Pool & spa

Pool Heating Cost Calculator

Estimate the energy and cost to raise your pool's temperature by a chosen number of degrees.

Heater type

Raising water temperature takes 8.34 BTU per gallon per degree Fahrenheit. A gas therm holds 100,000 BTU and a kilowatt-hour about 3,412 BTU. Gas heaters lose some heat up the flue (efficiency), while a heat pump multiplies each unit of electricity by its COP. This is the heat-up energy only — an uncovered pool keeps losing heat to the air, so real running costs run higher. A cover cuts that loss a lot.

Heat needed
1,251,000 BTU
Energy
15.3 therms
Cost
$22.88

How it works

Heating water is pure physics: it takes 8.34 BTU to raise one gallon by one degree Fahrenheit. Multiply by your gallons and the degrees you want to gain and you get the total heat needed.

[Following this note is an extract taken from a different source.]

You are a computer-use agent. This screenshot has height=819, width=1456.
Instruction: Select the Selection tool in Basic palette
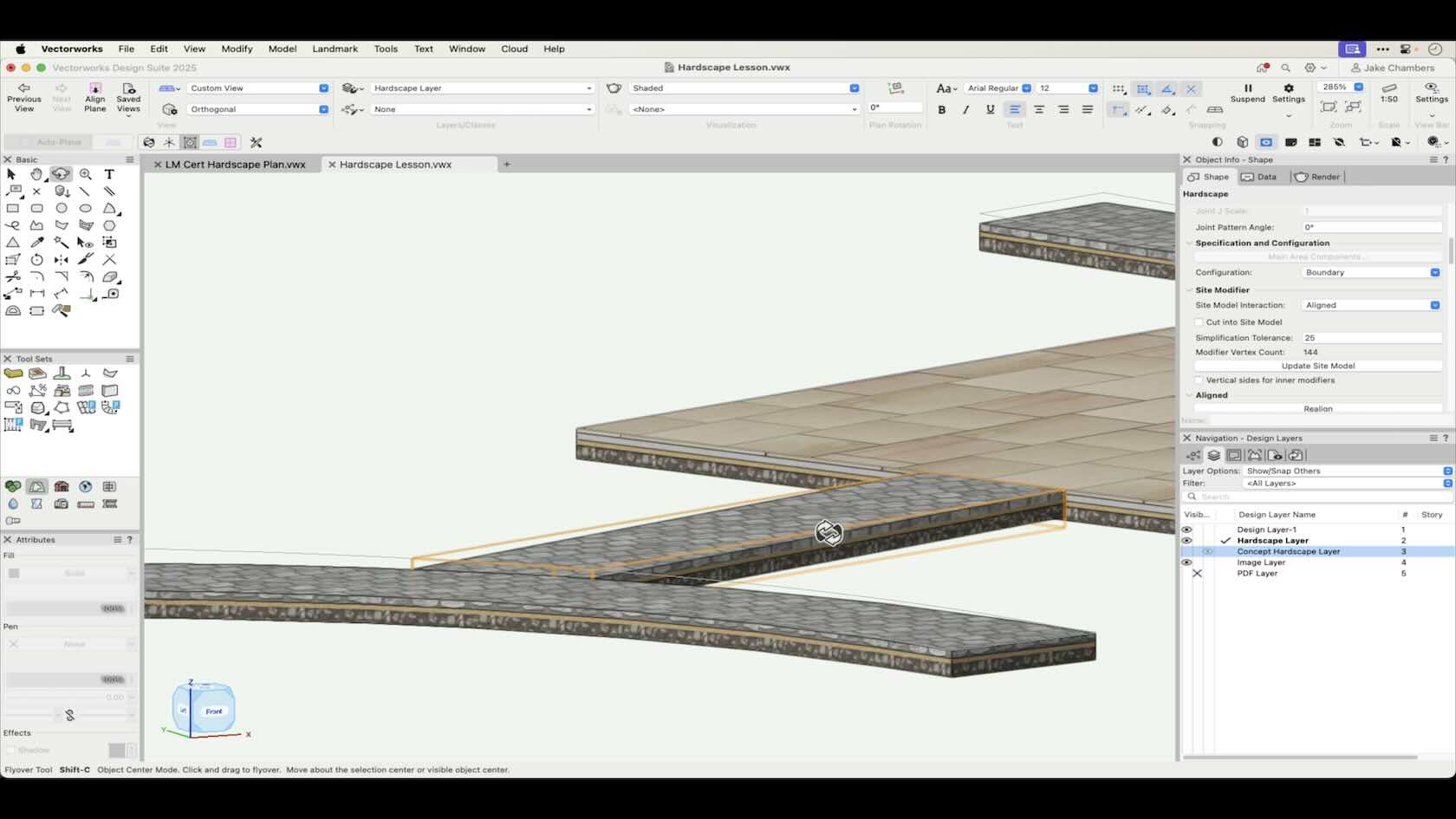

From there we convert to fuel. A gas therm holds 100,000 BTU, but a heater only delivers a fraction of that to the water — its efficiency, often around 80 to 84%. A heat pump runs on electricity and multiplies each kilowatt-hour by its COP, so a COP of 5 means five units of heat for every unit of power.

This figures the one-time heat-up energy, not the ongoing losses. An uncovered pool bleeds heat to the air constantly through evaporation, so the real cost to hold a temperature runs higher — a solar or bubble cover is the single biggest money-saver.

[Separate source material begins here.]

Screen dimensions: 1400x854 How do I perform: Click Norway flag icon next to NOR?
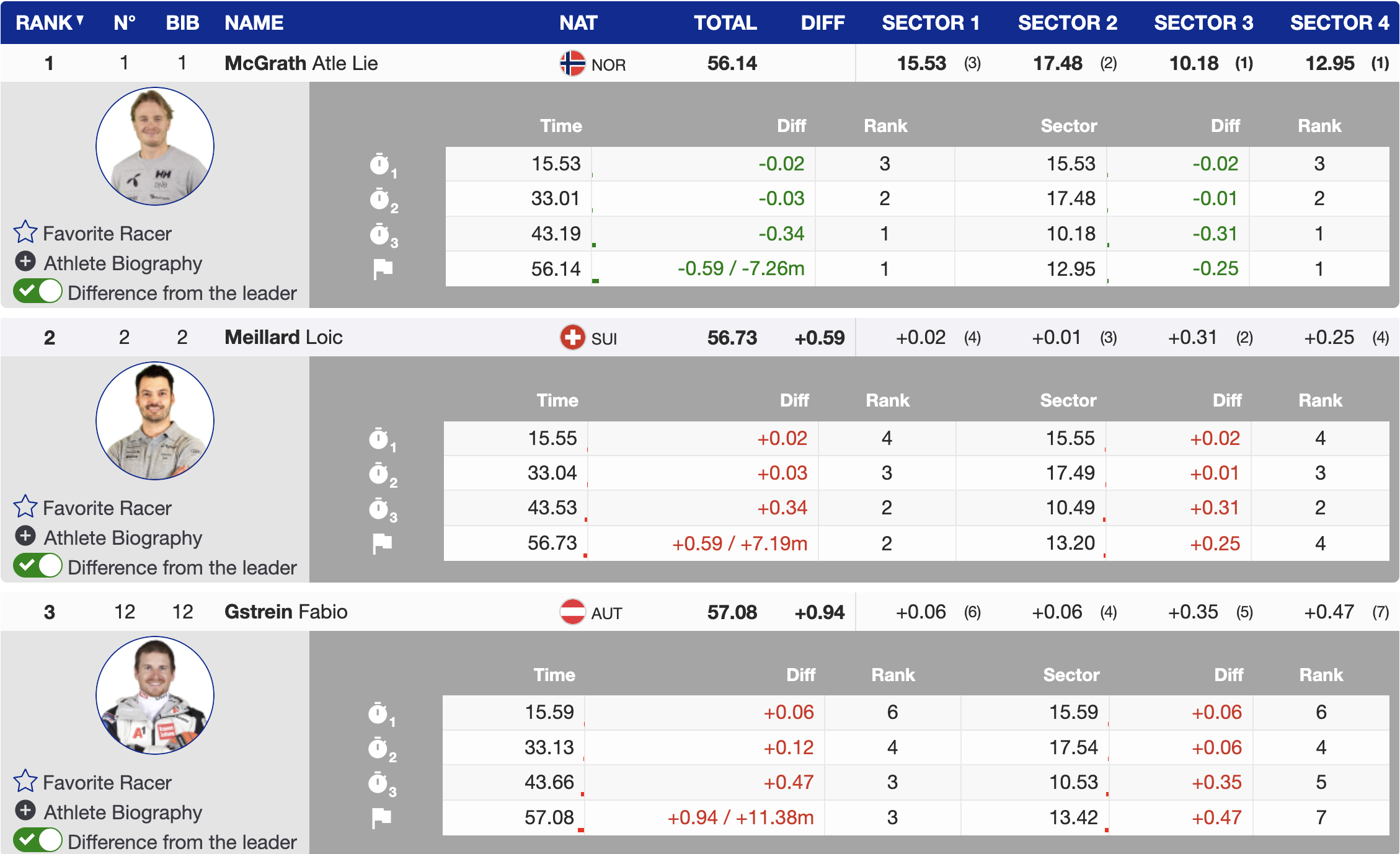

Frequently asked questions

Why is my real bill higher than this estimate?

This is the energy to heat the water once. Pools lose heat continuously, mostly through evaporation, so keeping the water warm day after day costs more than a single heat-up. A cover cuts that loss dramatically.

Gas heater or heat pump — which is cheaper to run?

Heat pumps are usually far cheaper per degree because they move heat rather than burn fuel, but they're slow and struggle in cold air. Gas heats fast in any weather but costs more per therm of output. Your local energy prices decide the winner.

What COP should I enter for a heat pump?

Most modern pool heat pumps land between 4 and 6 under mild conditions, meaning four to six units of heat per unit of electricity. Efficiency drops in colder air, so use a lower number for early-spring or late-fall heating.